#### TASK TO CARRY OUT
Please write out these rows again with every "How do I perform" changed to "How can I do", leaving everything else unchanged.

___

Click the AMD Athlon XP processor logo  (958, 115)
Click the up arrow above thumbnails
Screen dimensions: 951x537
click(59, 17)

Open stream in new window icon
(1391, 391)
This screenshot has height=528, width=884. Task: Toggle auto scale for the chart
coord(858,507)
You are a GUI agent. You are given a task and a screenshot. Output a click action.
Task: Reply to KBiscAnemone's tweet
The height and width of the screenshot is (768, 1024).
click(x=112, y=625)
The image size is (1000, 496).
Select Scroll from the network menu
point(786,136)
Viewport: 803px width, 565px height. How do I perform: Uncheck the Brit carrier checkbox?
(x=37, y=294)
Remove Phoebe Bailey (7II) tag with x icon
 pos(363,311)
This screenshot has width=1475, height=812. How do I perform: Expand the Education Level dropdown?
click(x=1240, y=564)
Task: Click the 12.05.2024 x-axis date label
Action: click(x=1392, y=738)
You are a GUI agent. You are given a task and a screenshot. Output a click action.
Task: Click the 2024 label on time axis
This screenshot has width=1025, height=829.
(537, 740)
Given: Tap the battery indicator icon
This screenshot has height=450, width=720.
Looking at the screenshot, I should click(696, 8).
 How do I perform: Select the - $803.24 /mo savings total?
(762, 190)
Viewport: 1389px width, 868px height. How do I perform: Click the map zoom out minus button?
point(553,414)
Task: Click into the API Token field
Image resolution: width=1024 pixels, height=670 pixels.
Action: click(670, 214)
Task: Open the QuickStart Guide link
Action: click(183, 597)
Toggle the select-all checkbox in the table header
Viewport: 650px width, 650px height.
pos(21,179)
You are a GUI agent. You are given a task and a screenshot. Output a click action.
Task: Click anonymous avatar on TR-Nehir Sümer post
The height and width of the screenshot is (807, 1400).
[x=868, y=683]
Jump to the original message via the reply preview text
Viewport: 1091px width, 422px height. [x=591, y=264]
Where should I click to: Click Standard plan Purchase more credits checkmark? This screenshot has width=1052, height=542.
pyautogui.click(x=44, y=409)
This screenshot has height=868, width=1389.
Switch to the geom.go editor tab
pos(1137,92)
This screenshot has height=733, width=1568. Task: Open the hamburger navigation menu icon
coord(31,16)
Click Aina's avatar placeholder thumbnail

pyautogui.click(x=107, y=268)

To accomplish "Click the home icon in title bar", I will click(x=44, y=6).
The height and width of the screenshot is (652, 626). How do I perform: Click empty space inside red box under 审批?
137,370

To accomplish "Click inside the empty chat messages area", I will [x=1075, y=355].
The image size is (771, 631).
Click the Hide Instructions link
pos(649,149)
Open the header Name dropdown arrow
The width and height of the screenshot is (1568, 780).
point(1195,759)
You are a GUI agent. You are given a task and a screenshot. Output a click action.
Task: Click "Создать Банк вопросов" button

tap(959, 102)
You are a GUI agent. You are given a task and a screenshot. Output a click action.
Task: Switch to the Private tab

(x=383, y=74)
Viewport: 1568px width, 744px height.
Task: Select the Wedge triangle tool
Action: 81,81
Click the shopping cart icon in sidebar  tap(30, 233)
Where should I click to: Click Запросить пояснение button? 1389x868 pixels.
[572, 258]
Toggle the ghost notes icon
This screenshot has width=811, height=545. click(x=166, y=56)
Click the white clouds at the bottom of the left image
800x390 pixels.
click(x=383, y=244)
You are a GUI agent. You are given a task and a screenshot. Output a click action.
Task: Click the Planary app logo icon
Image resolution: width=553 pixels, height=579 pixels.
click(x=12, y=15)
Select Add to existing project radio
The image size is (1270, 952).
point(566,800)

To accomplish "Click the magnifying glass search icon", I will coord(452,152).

___

#### RESPONSE TO THIS TASK
Click the AMD Athlon XP processor logo  (958, 115)
Click the up arrow above thumbnails
Screen dimensions: 951x537
click(59, 17)

Open stream in new window icon
(1391, 391)
This screenshot has height=528, width=884. Task: Toggle auto scale for the chart
coord(858,507)
You are a GUI agent. You are given a task and a screenshot. Output a click action.
Task: Reply to KBiscAnemone's tweet
The height and width of the screenshot is (768, 1024).
click(x=112, y=625)
The image size is (1000, 496).
Select Scroll from the network menu
point(786,136)
Viewport: 803px width, 565px height. How can I do: Uncheck the Brit carrier checkbox?
(x=37, y=294)
Remove Phoebe Bailey (7II) tag with x icon
 pos(363,311)
This screenshot has width=1475, height=812. How can I do: Expand the Education Level dropdown?
click(x=1240, y=564)
Task: Click the 12.05.2024 x-axis date label
Action: click(x=1392, y=738)
You are a GUI agent. You are given a task and a screenshot. Output a click action.
Task: Click the 2024 label on time axis
This screenshot has width=1025, height=829.
(537, 740)
Given: Tap the battery indicator icon
This screenshot has height=450, width=720.
Looking at the screenshot, I should click(696, 8).
 How can I do: Select the - $803.24 /mo savings total?
(762, 190)
Viewport: 1389px width, 868px height. How can I do: Click the map zoom out minus button?
point(553,414)
Task: Click into the API Token field
Image resolution: width=1024 pixels, height=670 pixels.
Action: click(670, 214)
Task: Open the QuickStart Guide link
Action: click(183, 597)
Toggle the select-all checkbox in the table header
Viewport: 650px width, 650px height.
pos(21,179)
You are a GUI agent. You are given a task and a screenshot. Output a click action.
Task: Click anonymous avatar on TR-Nehir Sümer post
The height and width of the screenshot is (807, 1400).
[x=868, y=683]
Jump to the original message via the reply preview text
Viewport: 1091px width, 422px height. [x=591, y=264]
Where should I click to: Click Standard plan Purchase more credits checkmark? This screenshot has width=1052, height=542.
pyautogui.click(x=44, y=409)
This screenshot has height=868, width=1389.
Switch to the geom.go editor tab
pos(1137,92)
This screenshot has height=733, width=1568. Task: Open the hamburger navigation menu icon
coord(31,16)
Click Aina's avatar placeholder thumbnail

pyautogui.click(x=107, y=268)

To accomplish "Click the home icon in title bar", I will click(x=44, y=6).
The height and width of the screenshot is (652, 626). How can I do: Click empty space inside red box under 审批?
137,370

To accomplish "Click inside the empty chat messages area", I will [x=1075, y=355].
The image size is (771, 631).
Click the Hide Instructions link
pos(649,149)
Open the header Name dropdown arrow
The width and height of the screenshot is (1568, 780).
point(1195,759)
You are a GUI agent. You are given a task and a screenshot. Output a click action.
Task: Click "Создать Банк вопросов" button

tap(959, 102)
You are a GUI agent. You are given a task and a screenshot. Output a click action.
Task: Switch to the Private tab

(x=383, y=74)
Viewport: 1568px width, 744px height.
Task: Select the Wedge triangle tool
Action: 81,81
Click the shopping cart icon in sidebar  tap(30, 233)
Where should I click to: Click Запросить пояснение button? 1389x868 pixels.
[572, 258]
Toggle the ghost notes icon
This screenshot has width=811, height=545. click(x=166, y=56)
Click the white clouds at the bottom of the left image
800x390 pixels.
click(x=383, y=244)
You are a GUI agent. You are given a task and a screenshot. Output a click action.
Task: Click the Planary app logo icon
Image resolution: width=553 pixels, height=579 pixels.
click(x=12, y=15)
Select Add to existing project radio
The image size is (1270, 952).
point(566,800)

To accomplish "Click the magnifying glass search icon", I will coord(452,152).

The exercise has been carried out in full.